How to get a list of elements out of a PCollection in Google Dataflow and use it in the pipeline to loop Write Transforms?

Question

How to get a list of elements out of a PCollection in Google Dataflow and use it in the pipeline to loop Write Transforms?

8.7k views Asked by orayer At 03 January 2017 at 09:50

I am using Google Cloud Dataflow with the Python SDK.

I would like to :

Get a list of unique dates out of a master PCollection
Loop through the dates in that list to create filtered PCollections (each with a unique date), and write each filtered PCollection to its partition in a time-partitioned table in BigQuery.
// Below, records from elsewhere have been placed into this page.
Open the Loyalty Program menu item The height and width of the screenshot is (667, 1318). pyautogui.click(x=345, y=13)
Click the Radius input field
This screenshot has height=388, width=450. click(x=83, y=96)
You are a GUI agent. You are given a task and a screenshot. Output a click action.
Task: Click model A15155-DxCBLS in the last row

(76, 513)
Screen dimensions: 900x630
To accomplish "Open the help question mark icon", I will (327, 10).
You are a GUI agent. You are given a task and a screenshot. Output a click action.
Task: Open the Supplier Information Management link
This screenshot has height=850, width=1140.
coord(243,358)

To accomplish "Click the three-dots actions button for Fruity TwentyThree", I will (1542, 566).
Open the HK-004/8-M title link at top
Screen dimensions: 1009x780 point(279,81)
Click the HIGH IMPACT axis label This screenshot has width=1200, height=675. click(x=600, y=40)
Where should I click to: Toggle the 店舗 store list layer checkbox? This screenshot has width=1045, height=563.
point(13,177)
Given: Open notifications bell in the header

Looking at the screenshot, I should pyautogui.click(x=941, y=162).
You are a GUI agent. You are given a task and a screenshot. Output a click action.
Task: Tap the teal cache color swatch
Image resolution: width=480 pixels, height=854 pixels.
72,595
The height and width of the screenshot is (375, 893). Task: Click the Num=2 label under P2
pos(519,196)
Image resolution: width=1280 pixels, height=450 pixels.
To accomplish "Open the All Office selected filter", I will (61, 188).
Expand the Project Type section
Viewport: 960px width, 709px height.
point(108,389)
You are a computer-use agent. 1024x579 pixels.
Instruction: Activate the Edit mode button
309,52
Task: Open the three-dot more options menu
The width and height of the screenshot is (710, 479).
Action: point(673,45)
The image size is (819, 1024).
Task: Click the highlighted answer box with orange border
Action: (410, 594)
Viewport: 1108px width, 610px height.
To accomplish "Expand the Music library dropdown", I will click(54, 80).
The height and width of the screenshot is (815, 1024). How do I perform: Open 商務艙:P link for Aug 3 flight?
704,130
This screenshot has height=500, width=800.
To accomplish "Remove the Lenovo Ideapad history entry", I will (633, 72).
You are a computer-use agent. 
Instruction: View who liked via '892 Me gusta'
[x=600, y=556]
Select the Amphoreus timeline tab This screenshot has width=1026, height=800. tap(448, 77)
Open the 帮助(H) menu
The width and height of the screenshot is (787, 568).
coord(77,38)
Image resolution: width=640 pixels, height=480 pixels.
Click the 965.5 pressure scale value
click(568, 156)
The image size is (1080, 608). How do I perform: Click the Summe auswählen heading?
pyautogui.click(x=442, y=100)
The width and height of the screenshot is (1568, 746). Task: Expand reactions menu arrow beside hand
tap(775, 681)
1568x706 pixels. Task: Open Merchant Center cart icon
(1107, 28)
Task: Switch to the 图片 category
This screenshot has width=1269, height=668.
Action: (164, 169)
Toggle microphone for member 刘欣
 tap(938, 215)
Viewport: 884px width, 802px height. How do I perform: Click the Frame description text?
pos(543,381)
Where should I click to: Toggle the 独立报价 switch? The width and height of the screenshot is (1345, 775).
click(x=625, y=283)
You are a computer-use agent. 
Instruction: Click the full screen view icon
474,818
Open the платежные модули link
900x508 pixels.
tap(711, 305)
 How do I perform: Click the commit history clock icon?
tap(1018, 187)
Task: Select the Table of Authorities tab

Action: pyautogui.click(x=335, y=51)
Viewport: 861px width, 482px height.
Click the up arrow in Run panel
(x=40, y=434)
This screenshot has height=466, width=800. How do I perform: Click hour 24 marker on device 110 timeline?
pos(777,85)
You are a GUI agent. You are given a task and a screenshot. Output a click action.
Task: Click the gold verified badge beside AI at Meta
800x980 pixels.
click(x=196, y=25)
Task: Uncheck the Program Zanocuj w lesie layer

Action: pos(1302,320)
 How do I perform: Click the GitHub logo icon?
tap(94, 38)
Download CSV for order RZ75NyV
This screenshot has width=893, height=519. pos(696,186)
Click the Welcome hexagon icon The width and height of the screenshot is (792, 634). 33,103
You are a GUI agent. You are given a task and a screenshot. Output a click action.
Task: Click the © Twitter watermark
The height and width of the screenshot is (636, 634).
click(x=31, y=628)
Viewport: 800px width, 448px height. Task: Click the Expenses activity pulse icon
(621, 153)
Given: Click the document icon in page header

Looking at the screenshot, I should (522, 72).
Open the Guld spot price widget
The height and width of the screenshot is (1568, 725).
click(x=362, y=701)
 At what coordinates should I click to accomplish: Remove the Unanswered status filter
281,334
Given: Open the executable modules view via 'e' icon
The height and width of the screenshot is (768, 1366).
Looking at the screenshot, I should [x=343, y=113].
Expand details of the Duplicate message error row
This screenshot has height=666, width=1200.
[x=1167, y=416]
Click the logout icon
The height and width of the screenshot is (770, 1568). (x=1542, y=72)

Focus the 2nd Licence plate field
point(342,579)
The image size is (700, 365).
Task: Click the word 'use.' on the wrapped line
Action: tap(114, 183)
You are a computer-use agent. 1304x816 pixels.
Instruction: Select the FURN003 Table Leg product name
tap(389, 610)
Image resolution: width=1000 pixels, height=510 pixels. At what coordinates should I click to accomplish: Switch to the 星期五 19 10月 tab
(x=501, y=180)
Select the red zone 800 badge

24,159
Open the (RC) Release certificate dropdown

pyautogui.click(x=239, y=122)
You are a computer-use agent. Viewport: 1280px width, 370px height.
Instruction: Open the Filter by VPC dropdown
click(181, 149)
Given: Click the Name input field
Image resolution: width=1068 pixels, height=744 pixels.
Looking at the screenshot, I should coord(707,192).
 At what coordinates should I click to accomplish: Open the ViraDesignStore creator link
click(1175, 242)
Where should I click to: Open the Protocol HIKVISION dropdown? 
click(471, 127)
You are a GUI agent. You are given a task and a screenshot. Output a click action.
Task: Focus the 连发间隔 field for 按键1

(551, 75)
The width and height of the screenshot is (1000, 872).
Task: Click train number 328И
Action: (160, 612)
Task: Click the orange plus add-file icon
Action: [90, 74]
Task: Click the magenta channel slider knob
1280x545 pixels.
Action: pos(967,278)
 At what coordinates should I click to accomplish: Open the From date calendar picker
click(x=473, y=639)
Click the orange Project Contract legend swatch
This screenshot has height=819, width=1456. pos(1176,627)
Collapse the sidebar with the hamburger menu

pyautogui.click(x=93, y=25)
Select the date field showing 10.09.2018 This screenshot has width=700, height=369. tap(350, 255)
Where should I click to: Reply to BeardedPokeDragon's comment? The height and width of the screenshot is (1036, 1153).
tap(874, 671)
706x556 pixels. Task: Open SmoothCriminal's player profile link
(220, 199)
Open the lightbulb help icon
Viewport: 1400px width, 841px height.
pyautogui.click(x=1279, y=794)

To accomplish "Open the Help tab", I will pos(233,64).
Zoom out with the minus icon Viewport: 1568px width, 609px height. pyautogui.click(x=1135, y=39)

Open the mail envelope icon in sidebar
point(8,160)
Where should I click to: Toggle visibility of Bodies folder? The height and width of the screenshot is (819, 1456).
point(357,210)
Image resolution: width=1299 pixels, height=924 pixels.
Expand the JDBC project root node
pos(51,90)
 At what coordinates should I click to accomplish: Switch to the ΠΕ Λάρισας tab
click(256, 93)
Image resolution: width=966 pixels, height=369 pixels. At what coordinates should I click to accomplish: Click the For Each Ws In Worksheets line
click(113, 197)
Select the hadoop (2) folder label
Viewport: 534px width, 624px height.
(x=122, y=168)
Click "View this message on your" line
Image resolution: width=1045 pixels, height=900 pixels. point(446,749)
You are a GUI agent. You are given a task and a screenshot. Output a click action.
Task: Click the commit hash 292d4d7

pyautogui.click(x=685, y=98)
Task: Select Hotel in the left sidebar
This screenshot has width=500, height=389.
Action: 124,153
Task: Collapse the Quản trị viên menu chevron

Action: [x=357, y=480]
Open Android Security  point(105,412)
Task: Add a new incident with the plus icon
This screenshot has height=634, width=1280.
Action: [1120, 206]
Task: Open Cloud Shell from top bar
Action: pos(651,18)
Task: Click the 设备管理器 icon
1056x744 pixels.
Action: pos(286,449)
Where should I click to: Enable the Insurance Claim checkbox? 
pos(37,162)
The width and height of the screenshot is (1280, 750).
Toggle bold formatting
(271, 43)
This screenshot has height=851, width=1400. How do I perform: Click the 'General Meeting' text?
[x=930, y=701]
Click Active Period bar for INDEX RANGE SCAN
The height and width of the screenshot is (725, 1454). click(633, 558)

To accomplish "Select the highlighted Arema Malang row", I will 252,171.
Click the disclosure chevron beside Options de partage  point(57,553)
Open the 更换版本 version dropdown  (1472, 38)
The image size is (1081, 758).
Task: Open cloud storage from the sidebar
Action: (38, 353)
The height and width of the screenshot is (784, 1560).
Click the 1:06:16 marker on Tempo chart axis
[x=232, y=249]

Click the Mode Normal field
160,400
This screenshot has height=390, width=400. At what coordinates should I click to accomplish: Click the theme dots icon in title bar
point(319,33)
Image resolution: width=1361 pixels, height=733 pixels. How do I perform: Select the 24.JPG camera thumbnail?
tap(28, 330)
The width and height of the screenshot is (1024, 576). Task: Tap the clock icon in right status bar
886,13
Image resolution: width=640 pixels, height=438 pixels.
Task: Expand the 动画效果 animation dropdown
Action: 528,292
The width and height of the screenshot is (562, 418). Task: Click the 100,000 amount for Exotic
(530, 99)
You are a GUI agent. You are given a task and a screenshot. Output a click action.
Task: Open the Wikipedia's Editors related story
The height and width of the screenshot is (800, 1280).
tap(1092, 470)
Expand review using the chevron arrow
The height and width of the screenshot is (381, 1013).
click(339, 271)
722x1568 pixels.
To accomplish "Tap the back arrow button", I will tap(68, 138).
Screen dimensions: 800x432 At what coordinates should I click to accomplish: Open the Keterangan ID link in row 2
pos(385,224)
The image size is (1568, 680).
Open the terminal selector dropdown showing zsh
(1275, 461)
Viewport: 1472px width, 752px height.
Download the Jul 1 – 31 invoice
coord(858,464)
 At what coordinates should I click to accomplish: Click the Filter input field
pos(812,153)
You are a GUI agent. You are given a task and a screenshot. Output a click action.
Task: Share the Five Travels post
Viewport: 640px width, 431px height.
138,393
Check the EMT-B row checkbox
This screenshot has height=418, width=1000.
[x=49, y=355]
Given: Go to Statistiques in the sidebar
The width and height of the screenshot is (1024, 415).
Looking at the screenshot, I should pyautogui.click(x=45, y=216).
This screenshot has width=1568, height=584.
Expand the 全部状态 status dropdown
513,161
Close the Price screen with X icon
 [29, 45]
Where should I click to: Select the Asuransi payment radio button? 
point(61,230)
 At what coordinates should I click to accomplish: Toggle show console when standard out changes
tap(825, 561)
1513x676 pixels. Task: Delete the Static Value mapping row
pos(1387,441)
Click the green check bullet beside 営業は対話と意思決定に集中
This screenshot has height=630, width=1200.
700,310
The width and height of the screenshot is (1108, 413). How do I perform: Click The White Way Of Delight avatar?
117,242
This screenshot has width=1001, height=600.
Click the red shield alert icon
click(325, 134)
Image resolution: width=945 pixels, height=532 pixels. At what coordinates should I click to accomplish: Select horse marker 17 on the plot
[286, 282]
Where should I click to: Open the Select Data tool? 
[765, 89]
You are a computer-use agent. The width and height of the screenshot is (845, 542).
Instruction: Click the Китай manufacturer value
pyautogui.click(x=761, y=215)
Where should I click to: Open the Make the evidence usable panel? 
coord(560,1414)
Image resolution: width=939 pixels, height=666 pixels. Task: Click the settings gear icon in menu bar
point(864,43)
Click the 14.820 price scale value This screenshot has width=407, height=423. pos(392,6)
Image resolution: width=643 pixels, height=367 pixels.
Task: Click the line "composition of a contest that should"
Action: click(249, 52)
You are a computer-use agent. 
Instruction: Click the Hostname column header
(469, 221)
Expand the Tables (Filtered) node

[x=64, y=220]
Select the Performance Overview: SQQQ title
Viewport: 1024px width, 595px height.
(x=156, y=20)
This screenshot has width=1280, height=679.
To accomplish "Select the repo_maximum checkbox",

How can I get that list ? After the following combine transform, I created a ListPCollectionView object but I cannot iterate that object :

class ToUniqueList(beam.CombineFn):

    def create_accumulator(self):
        return []

    def add_input(self, accumulator, element):
        if element not in accumulator:
            accumulator.append(element)
        return accumulator

    def merge_accumulators(self, accumulators):
        return list(set(accumulators))

    def extract_output(self, accumulator):
        return accumulator


def get_list_of_dates(pcoll):

    return (pcoll
            | 'get the list of dates' >> beam.CombineGlobally(ToUniqueList()))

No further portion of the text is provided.